Hepatocyte GPCR signaling regulates IRF3 to control hepatic stellate cell transdifferentiation

Background Interferon Regulatory Factor 3 (IRF3) is a transcription factor that plays a crucial role in the innate immune response by recognizing and responding to foreign antigens. Recently, its roles in sterile conditions are being studied, as in metabolic and fibrotic diseases. However, the search on the upstream regulator for efficient pharmacological targeting is yet to be fully explored. Here, we show that G protein-coupled receptors (GPCRs) can regulate IRF3 phosphorylation through of GPCR-G alpha protein interaction.Results IRF3 and target genes were strongly associated with fibrosis markers in liver fibrosis patients and models. Conditioned media from MIHA hepatocytes overexpressing IRF3 induced fibrogenic activation of LX-2 hepatic stellate cells (HSCs).

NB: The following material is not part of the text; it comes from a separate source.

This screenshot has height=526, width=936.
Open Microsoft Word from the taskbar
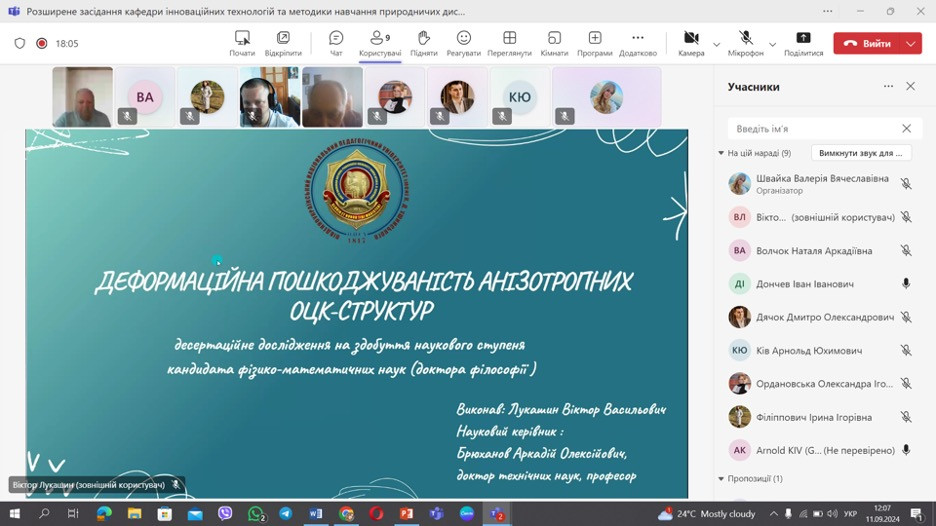pos(316,514)
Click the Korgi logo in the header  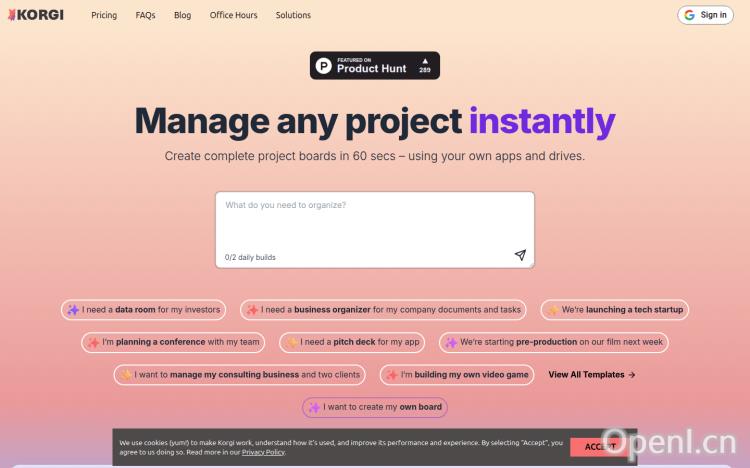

In an overexpression library screening using active mutant G alpha subunits and Phos-tag immunoblotting, G alpha s was found out to strongly phosphorylate IRF3. Stimulation of G alpha s by glucagon or epinephrine or by G alpha s-specific designed GPCR phosphorylated IRF3. Protein kinase A (PKA) signaling was primarily responsible for IRF3 phosphorylation and Interleukin 33 (IL-33) expression downstream of G alpha s. PKA phosphorylated IRF3 on a previously unrecognized residue and did not require reported upstream kinases such as TANK-binding kinase 1 (TBK1). Activation of G alpha s signaling by glucagon induced IL-33 production in hepatocytes. Conditioned media from the hepatocytes activated HSCs, as indicated by alpha-SMA and COL1A1 expression, and this was reversed by pre-treatment of the media with IL-33 neutralizing antibody.Conclusions G alpha s-coupled GPCR signaling increases IRF3 phosphorylation through cAMP-mediated activation of PKA. This leads to an increase of IL-33 expression, which further contributes to HSC activation. Our findings that hepatocyte GPCR signaling regulates IRF3 to control hepatic stellate cell transdifferentiation provides an insight for understanding the complex intercellular communication during liver fibrosis progression and suggests therapeutic opportunities for the disease.